Client secrets format
The `--client-secrets` file is the OAuth2 client configuration downloaded from Google Cloud Console.
It looks like:

{
  "installed": {
    "client_id": "YOUR_CLIENT_ID.apps.googleusercontent.com",
    "project_id": "your-project-id",
    "auth_uri": "https://accounts.google.com/o/oauth2/auth",
    "token_uri": "https://oauth2.googleapis.com/token",
    "auth_provider_x509_cert_url": "https://www.googleapis.com/oauth2/v1/certs",
    "client_secret": "YOUR_CLIENT_SECRET",
    "redirect_uris": [
      "http://localhost"
    ]
  }
}

Setup steps
1. Google Cloud Console -> APIs & Services -> OAuth consent screen:
   - Configure a consent screen (External or Internal) and add yourself as a test user if required.

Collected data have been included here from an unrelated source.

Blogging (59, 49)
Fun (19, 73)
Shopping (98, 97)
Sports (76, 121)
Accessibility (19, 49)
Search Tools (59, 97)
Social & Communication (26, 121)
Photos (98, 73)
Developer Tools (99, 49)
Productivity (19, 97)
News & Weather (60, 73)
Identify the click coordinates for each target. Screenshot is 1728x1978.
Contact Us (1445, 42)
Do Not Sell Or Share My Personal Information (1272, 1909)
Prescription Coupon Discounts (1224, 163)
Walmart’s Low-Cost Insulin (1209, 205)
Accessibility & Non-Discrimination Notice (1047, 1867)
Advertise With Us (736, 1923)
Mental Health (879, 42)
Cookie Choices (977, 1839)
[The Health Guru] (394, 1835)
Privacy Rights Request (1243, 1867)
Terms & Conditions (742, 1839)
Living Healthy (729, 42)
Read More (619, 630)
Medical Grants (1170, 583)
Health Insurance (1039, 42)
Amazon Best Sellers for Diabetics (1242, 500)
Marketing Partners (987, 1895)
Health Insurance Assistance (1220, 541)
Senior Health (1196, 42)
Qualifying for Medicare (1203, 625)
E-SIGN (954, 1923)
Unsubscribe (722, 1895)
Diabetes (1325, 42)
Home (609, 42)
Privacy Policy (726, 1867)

2. APIs & Services -> Credentials -> Create Credentials -> OAuth client ID:
   - Application type: Desktop app.
3. Download the JSON and pass its path to `--client-secrets`.
4. Run the command:
   - `worai google-search-console --site sc-domain:example.com --client-secrets /path/to/client_secrets.json`
   - If your OAuth client requires a fixed redirect URI (e.g. Web app), add `--port 8080` and register `http://localhost:8080`.
5. The first run opens a browser for consent and writes a token file (default `gsc_token.json`).